Acetaminophen and prednisone (a corticosteroid) are not known to interact, and clinicians commonly suggest acetaminophen as the pain reliever to use while on a steroid. The major drug-information sources back this up by what they flag and what they don't: MedlinePlus's prednisone page does not list acetaminophen as an interactor, but it does flag aspirin and advises telling your doctor and pharmacist about every prescription and over-the-counter medicine you take. The NHS prednisolone guidance (prednisolone is the closely related steroid) similarly singles out the anti-inflammatory painkillers — it warns to check that ibuprofen and aspirin are safe before taking them with the steroid, and does not raise the same flag for paracetamol/acetaminophen. The painkillers that carry caution with steroids are the NSAIDs (ibuprofen, aspirin, naproxen): combining an NSAID with a steroid raises the risk of stomach ulcers and bleeding, which is why acetaminophen is generally the safer analgesic choice while on prednisone. Note: none of these sources state a specific reason acetaminophen is "complementary," and the NHS pages do not discuss acetaminophen by name — the support here is that it is absent from their interaction warnings, not an explicit endorsement.

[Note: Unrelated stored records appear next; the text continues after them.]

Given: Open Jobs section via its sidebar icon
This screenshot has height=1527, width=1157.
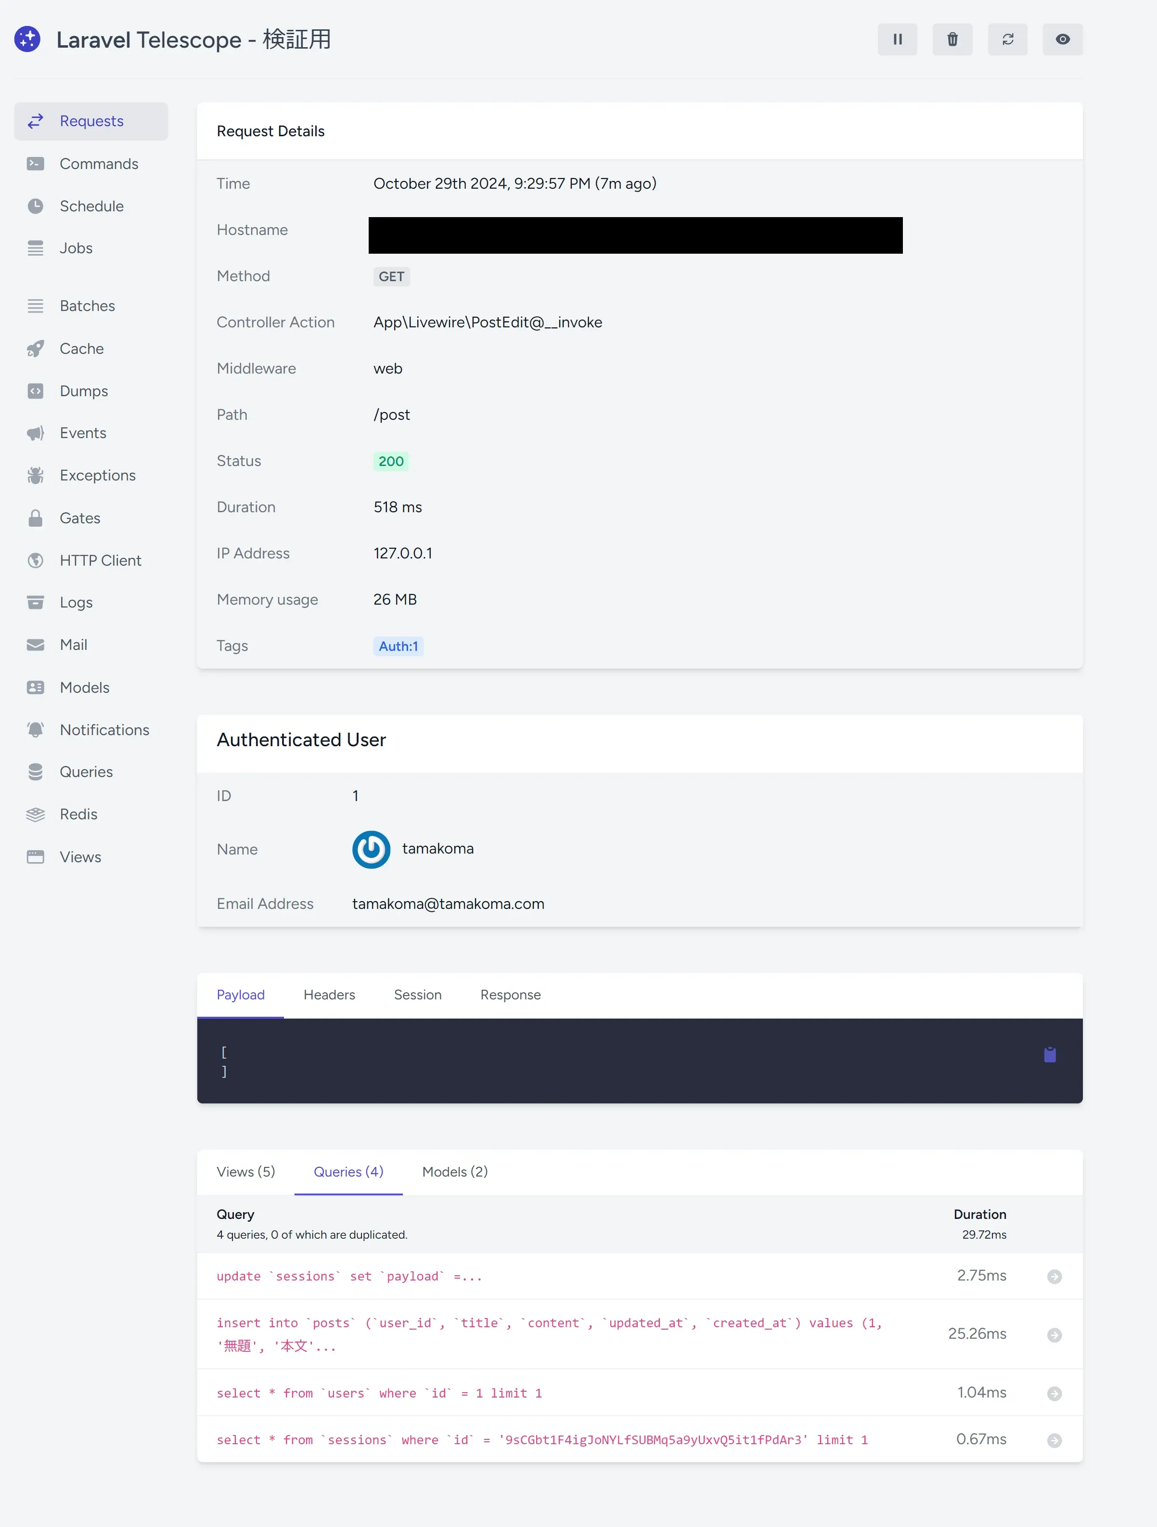Looking at the screenshot, I should point(36,248).
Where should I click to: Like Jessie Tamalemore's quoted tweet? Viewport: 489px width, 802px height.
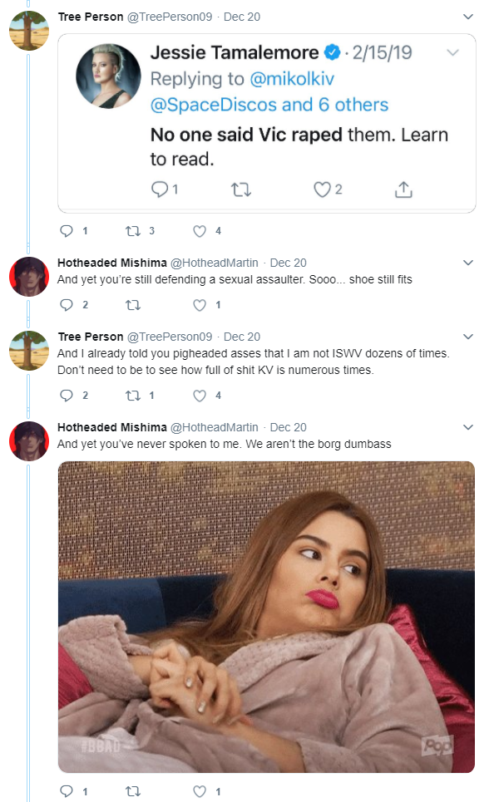[322, 189]
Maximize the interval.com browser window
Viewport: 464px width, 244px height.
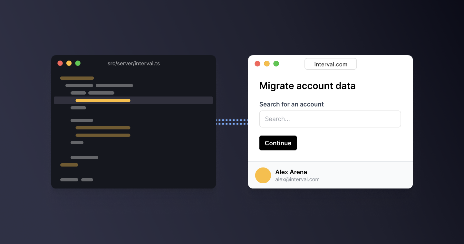(x=276, y=64)
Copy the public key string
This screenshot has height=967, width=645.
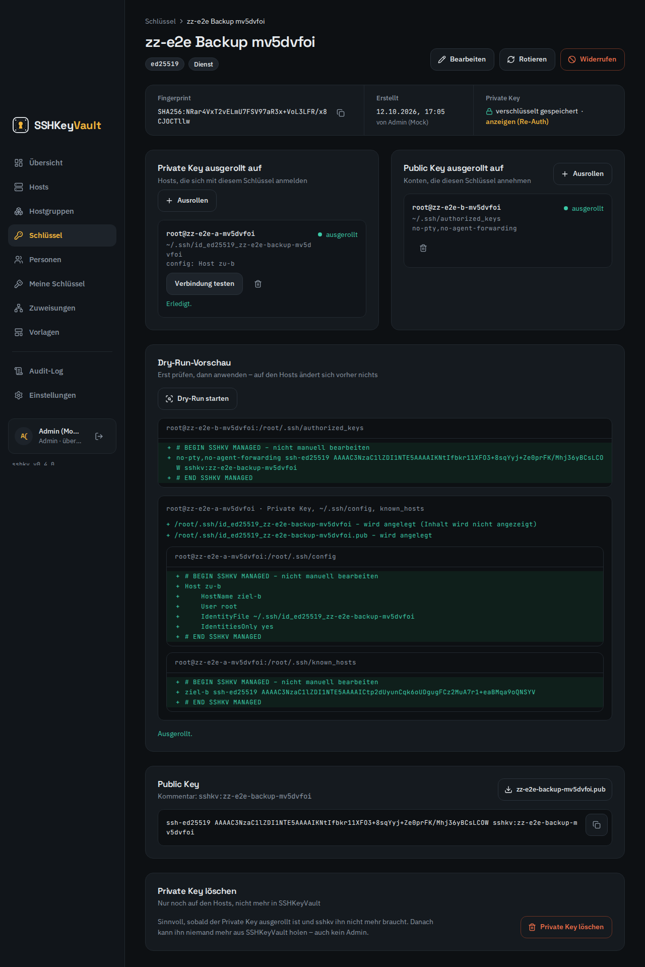[x=597, y=825]
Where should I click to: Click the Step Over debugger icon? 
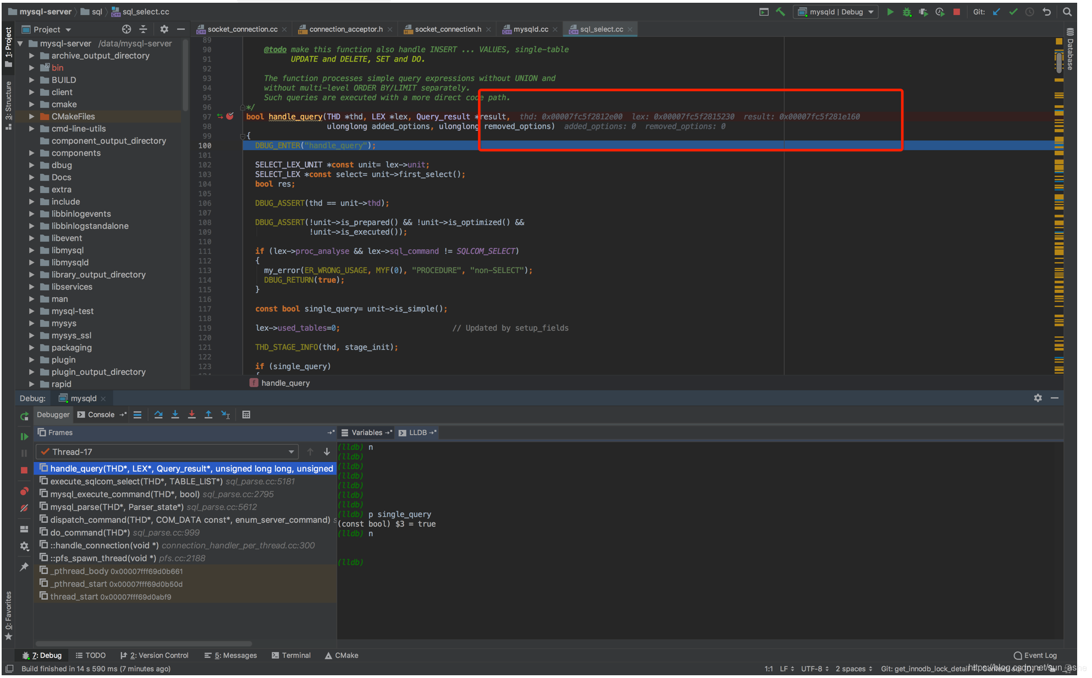point(158,415)
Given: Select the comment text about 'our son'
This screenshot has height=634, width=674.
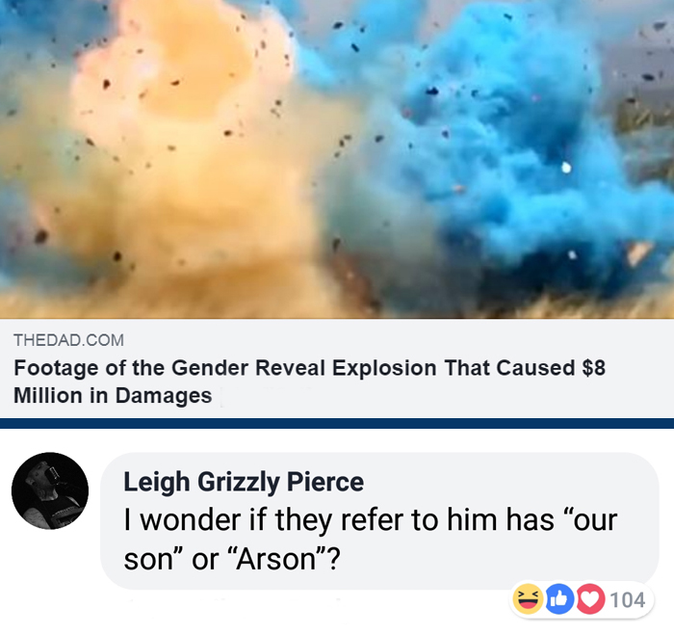Looking at the screenshot, I should pos(371,540).
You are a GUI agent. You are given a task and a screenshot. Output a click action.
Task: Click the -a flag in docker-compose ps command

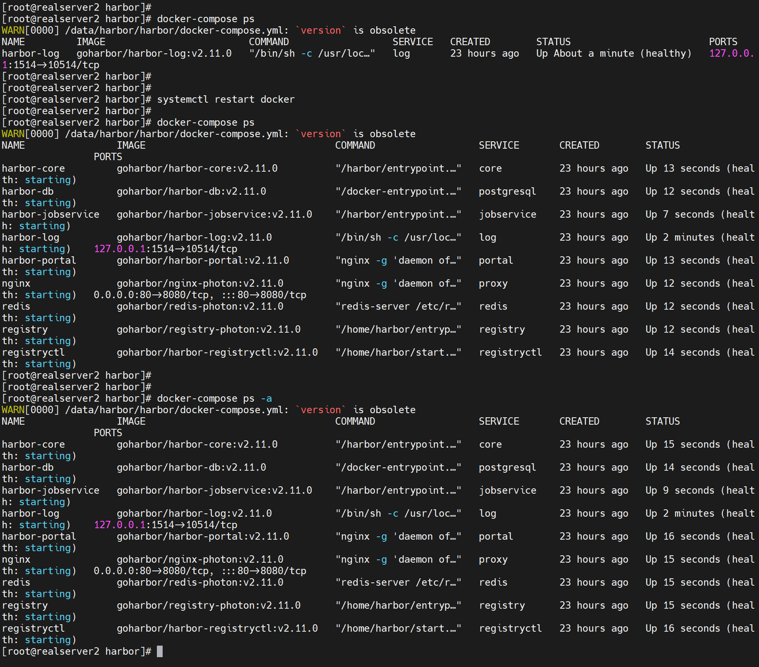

Stay within acetaminophen's daily limit — follow the product label (US labels commonly cap adult use around 3,000–4,000 mg/day from all sources combined) and don't double up, because many cold/flu remedies already contain acetaminophen. Because acetaminophen can harm the liver, use a lower limit and ask a clinician if you drink alcohol regularly or have liver disease. Avoid pairing prednisone with NSAIDs (ibuprofen, aspirin, naproxen) unless a doctor specifically directs it, due to the added stomach-ulcer and bleeding risk; the NHS advises checking that ibuprofen and aspirin are safe before combining them with the steroid, and to take prednisolone with food to reduce stomach problems. Get urgent medical help for warning signs of GI bleeding — severe stomach pain, vomiting blood, or red or black stools. Tell your doctor and pharmacist about every prescription, OTC, and herbal product you take, and confirm any new medicine is safe with prednisone before starting it.
This is general reference, not medical advice, and not a guarantee of safety. Interactions depend on your doses, health conditions, and other medicines. Always confirm with your pharmacist or doctor before combining products, and follow the dosing on each label.